The G×E interaction with a scale effect is characterized by little or no reranking of animals in the different environments. However, the magnitude of variance does not remain constant across environments. Kolmodin et al. (2002) stated that the scale effect is observed when two or more genotypes show no changes in classification in different environments, but differences in phenotypic performance are greater in some than in others. When a G×E interaction with a scale effect is acting on the evaluated traits, the response to selection is lower in environments with low management levels and higher in environments with high management levels (Hammami et al., 2009).

The heterogeneous residual variance values, the high correlation between the intercept and slope, and the reaction norm of the bulls along the environmental gradient demonstrate that a G×E interaction with a scale effect exists for the traits evaluated in our study. The reaction norms (Figure 4) show that the difference between the breeding values of the bulls was smaller in environments with low management levels and increased with management levels. Therefore, it is difficult to quantify how much of the change in variance components is attributable to the G×E interaction (Streit et al., 2012), because the scale effect can be corrected by pre-adjusting the data or correcting the evaluation models. However, overlooking this effect can result in losses when traits are used to create an index (Hammami et al., 2009).

Calus and Veerkamp (2003) stated that the scale effect may not change the ranking of sires when only one trait is evaluated. However, if traits with different effects are combined into an economic index, reranking based on the index may occur, emphasizing the importance of including environmental sensitivity in genetic evaluations in breeding programs rather than only correcting for these effects in the statistical model. Toro-Ospina et al. (2022) stated that to make breeding values more accurate, it is vital to consider the effects of G×E interactions in the models of genetic evaluations to avoid inappropriate selection of genotypes.

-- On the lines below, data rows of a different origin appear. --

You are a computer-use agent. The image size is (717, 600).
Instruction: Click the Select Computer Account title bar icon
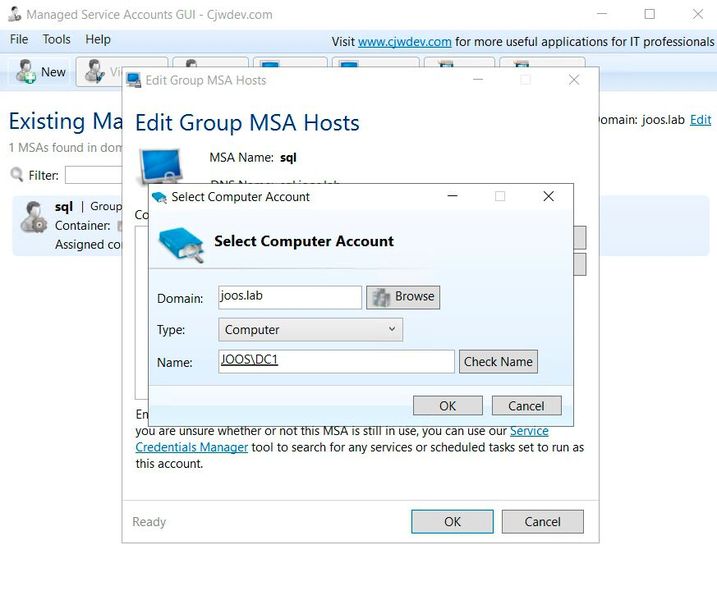(160, 197)
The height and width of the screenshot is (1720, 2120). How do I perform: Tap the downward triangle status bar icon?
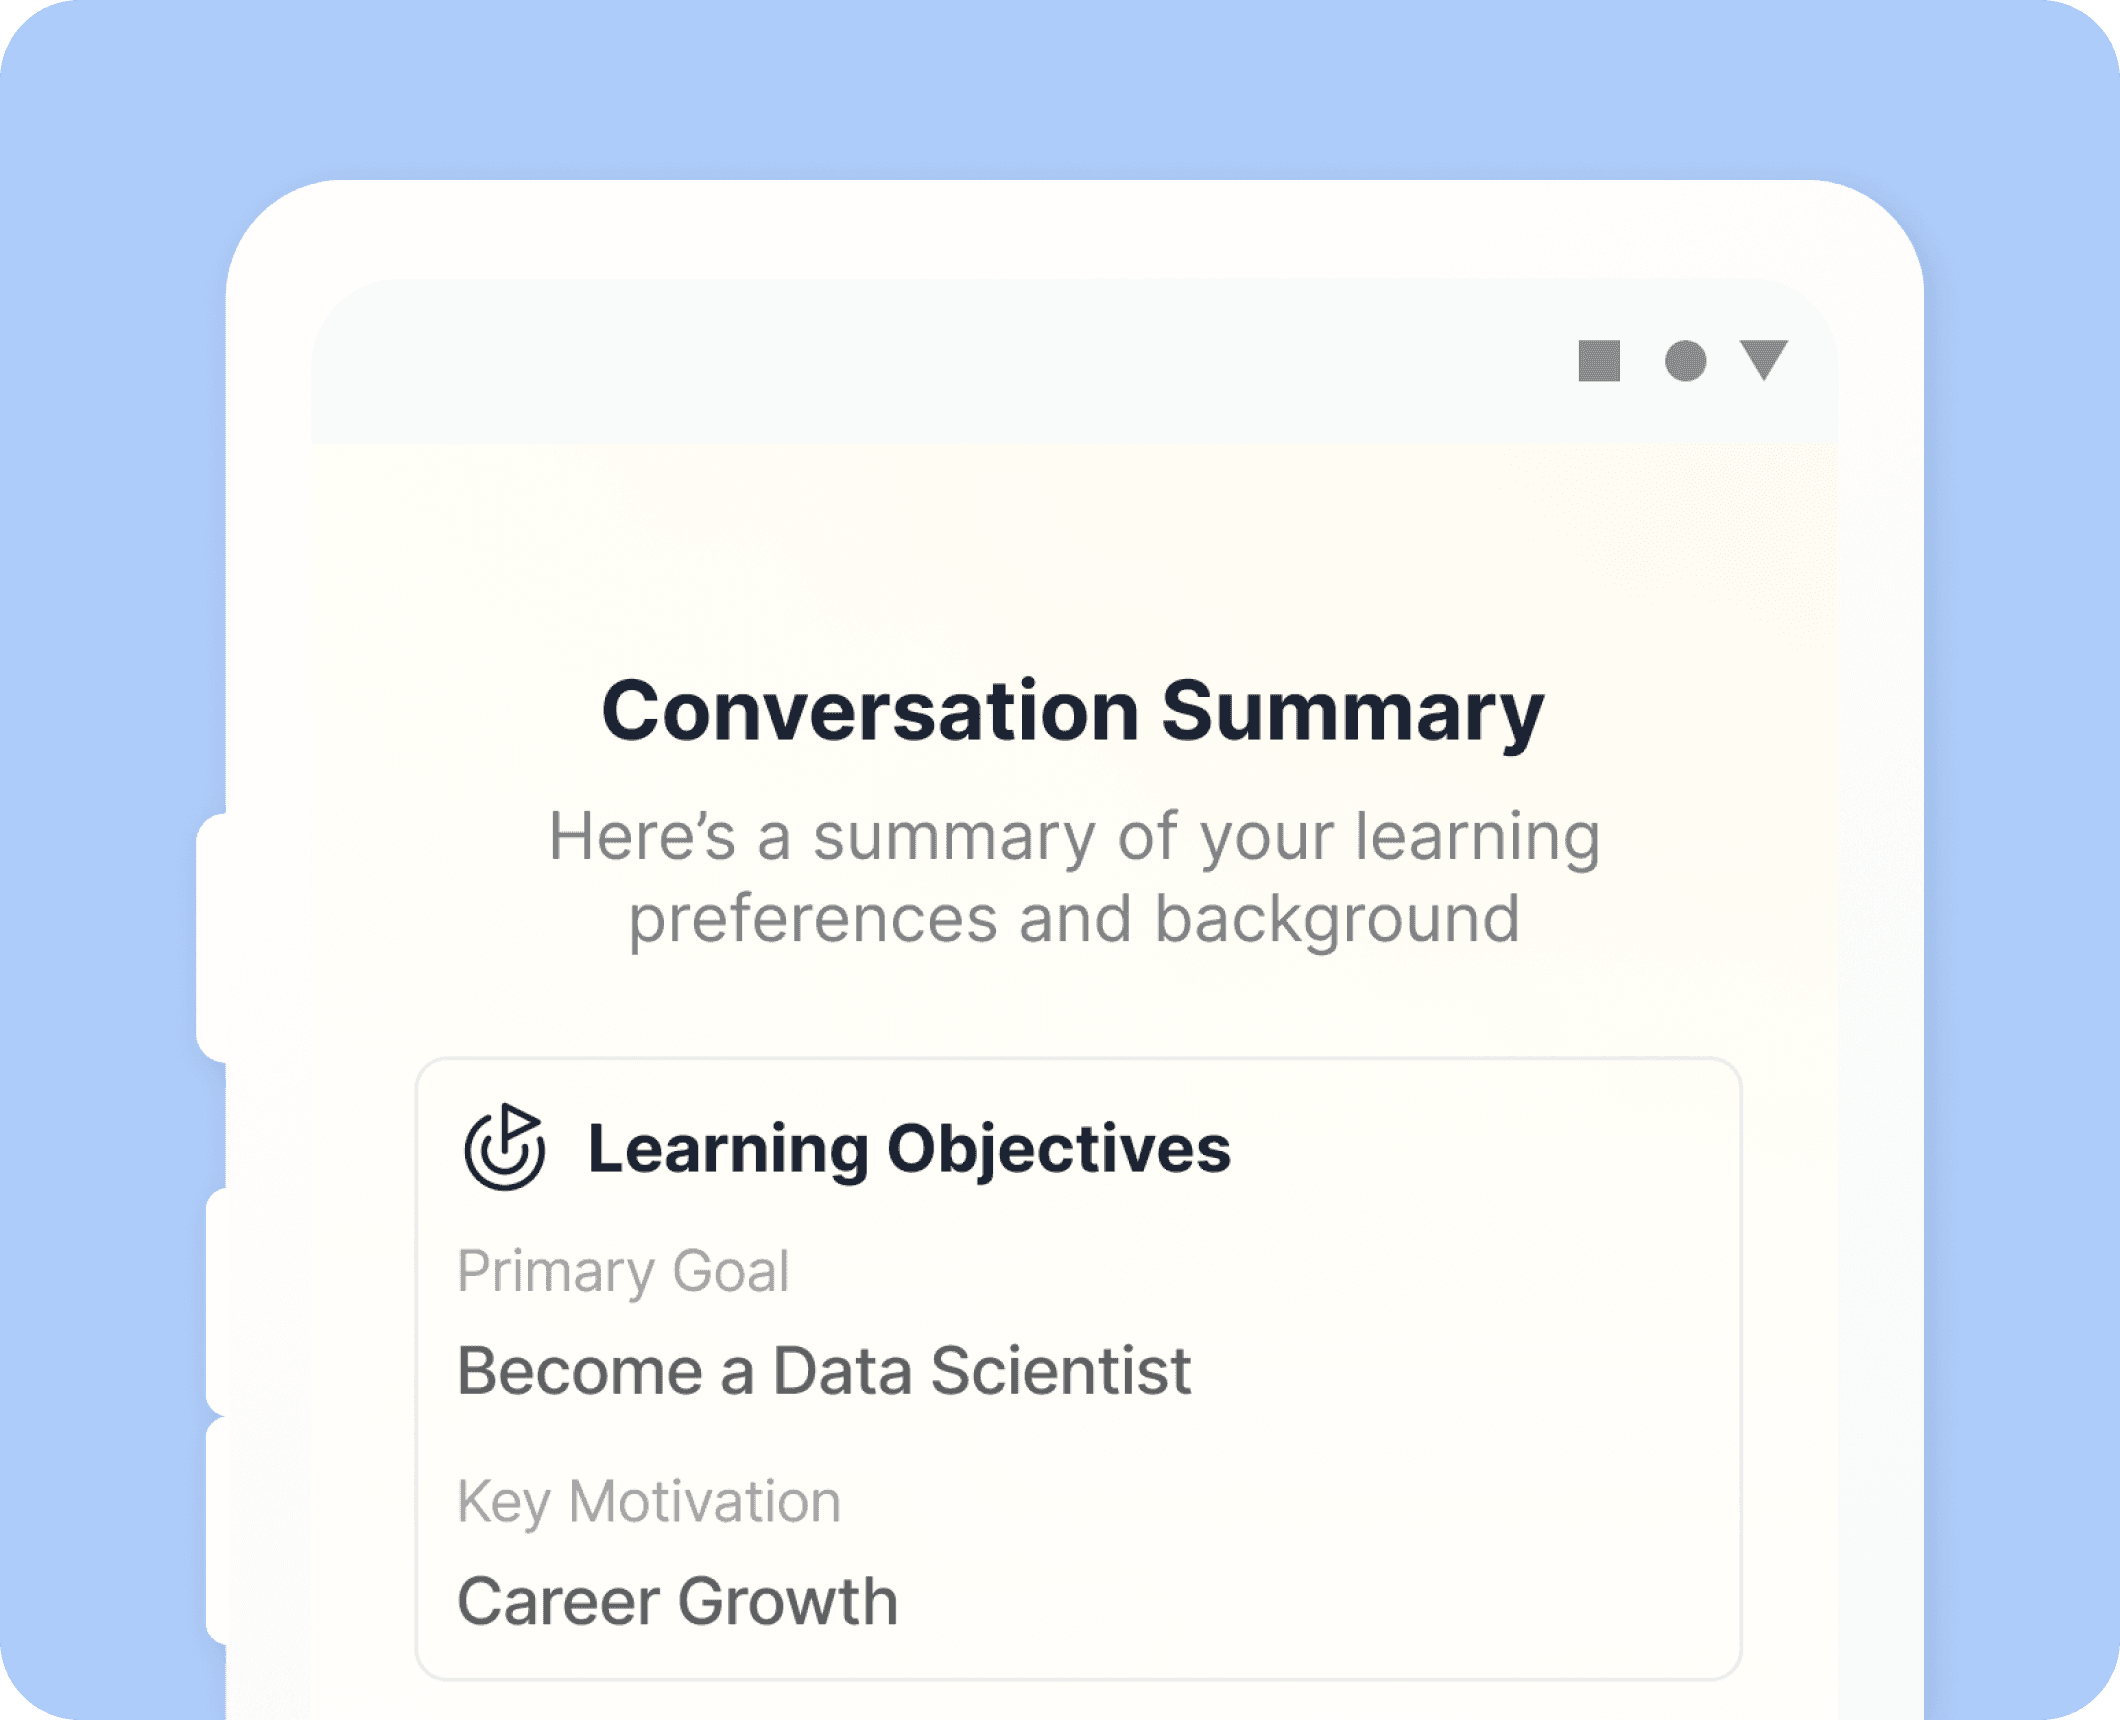[1764, 360]
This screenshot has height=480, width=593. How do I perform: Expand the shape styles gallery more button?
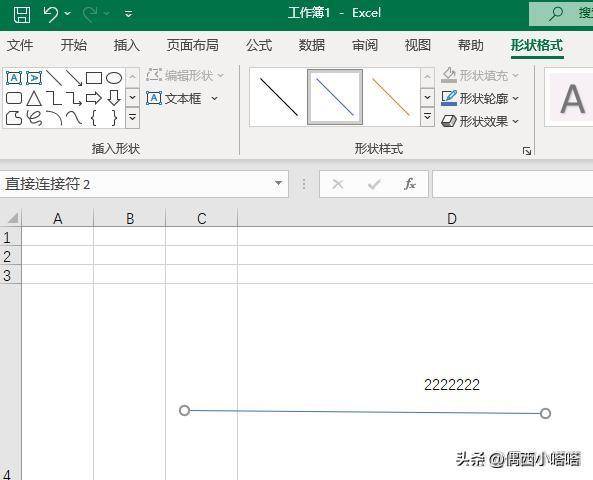point(427,117)
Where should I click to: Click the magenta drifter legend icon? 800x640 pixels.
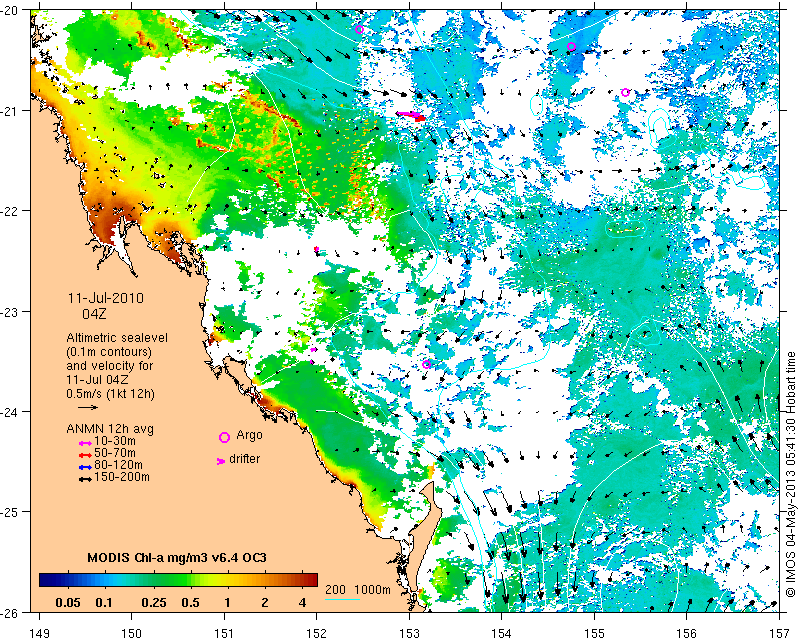(221, 461)
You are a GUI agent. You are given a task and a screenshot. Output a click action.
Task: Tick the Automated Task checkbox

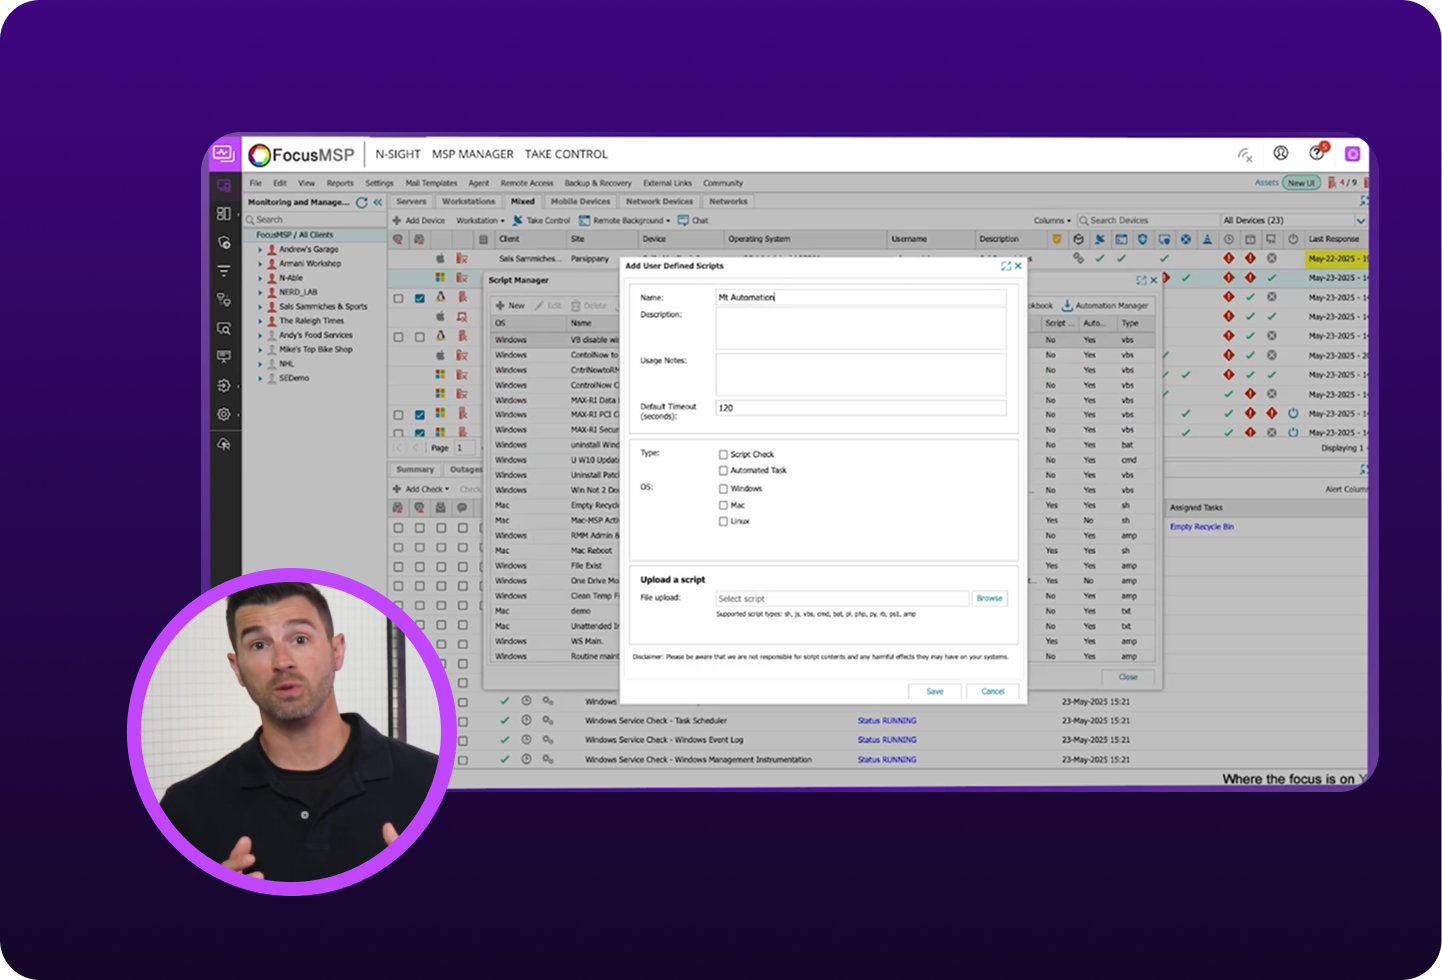click(x=723, y=470)
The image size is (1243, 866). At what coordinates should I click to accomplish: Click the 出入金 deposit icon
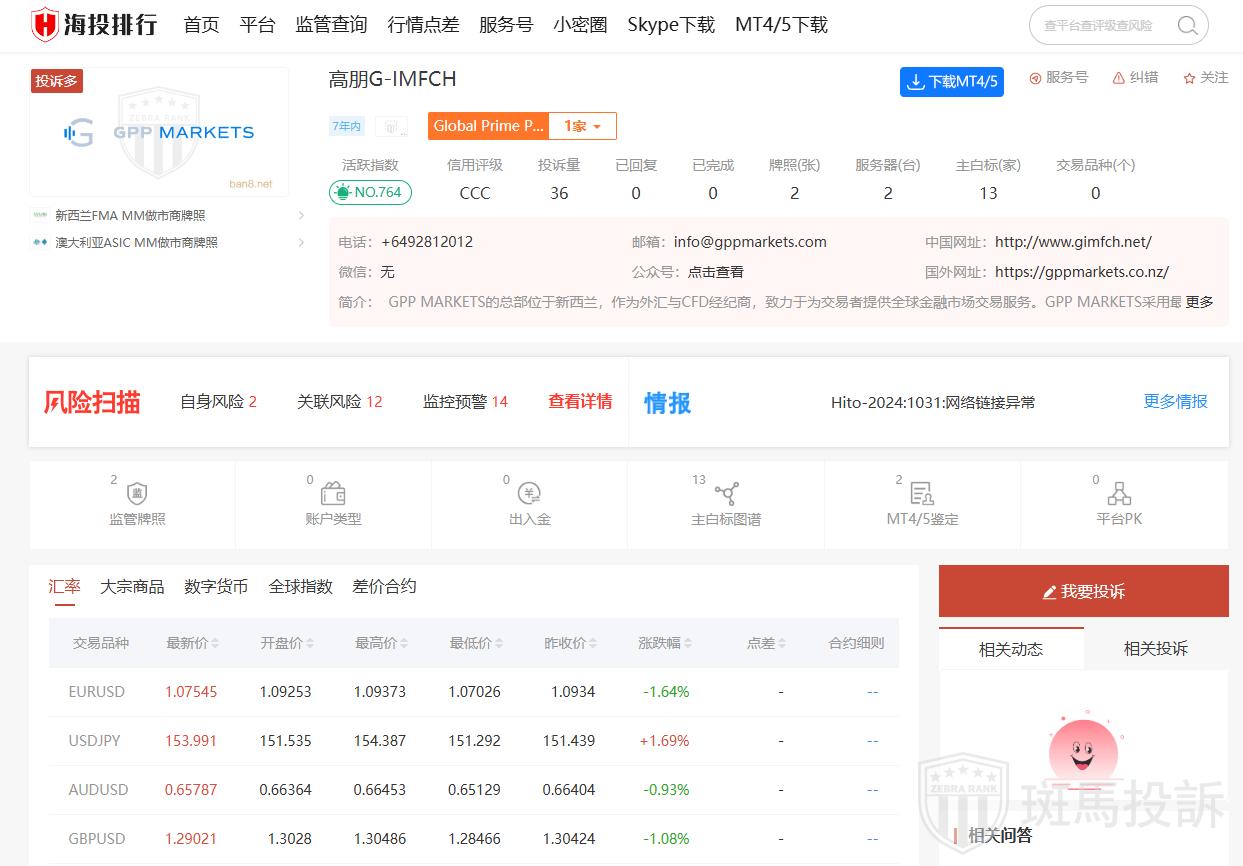pyautogui.click(x=529, y=494)
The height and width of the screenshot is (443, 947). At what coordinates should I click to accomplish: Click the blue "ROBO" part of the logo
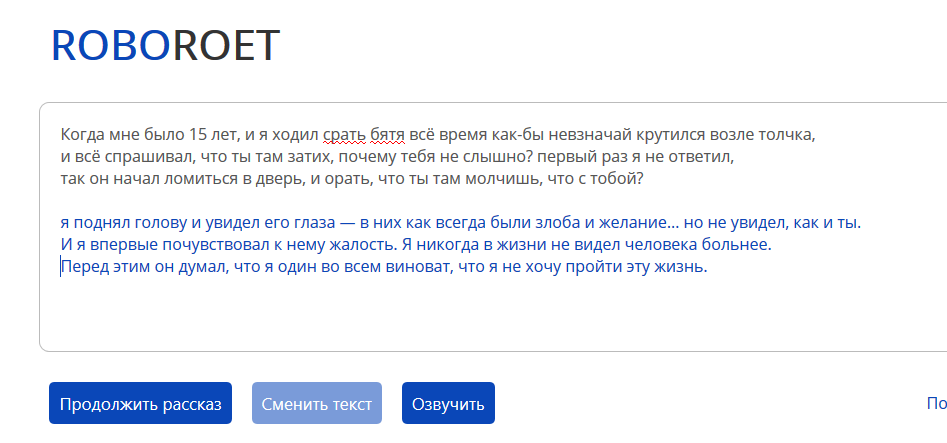(110, 45)
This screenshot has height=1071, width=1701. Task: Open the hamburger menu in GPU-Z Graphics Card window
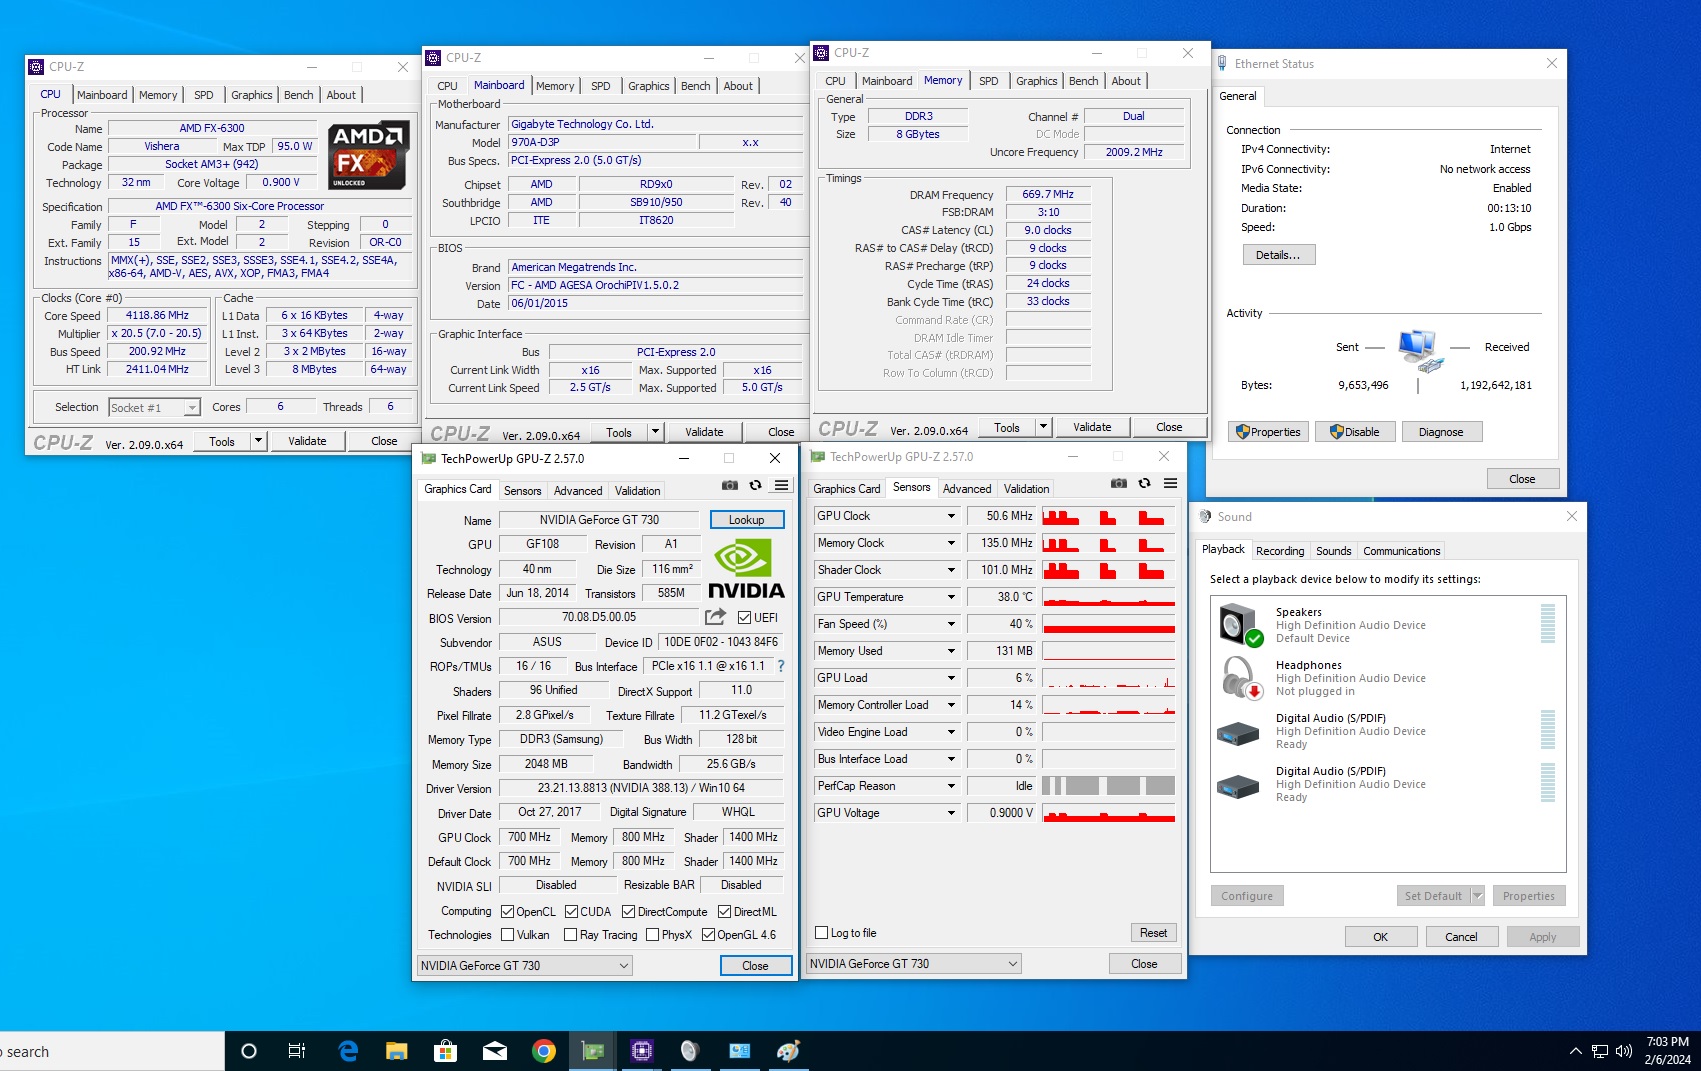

No evidence was found to suggest that complex G×E interactions were present in the milk, fat, and protein yields in this population. However, the estimates of genetic and residual variance exhibited variation along the environmental gradient, indicating the presence of a G×E interaction with a scale effect. Given that selection indices are influenced by the scale effect, it is essential to investigate potential avenues for incorporating this phenomenon into animal breeding programs. Animals raised in favorable environments tend to demonstrate an increase in the expression of their genetic potential. However, when the environment is unfavorable, productivity is reduced, as the genetic potential of the animals is impaired. In environments with a significant scale effect, the response to selection may be constrained, thereby reducing the efficiency of genetic progress.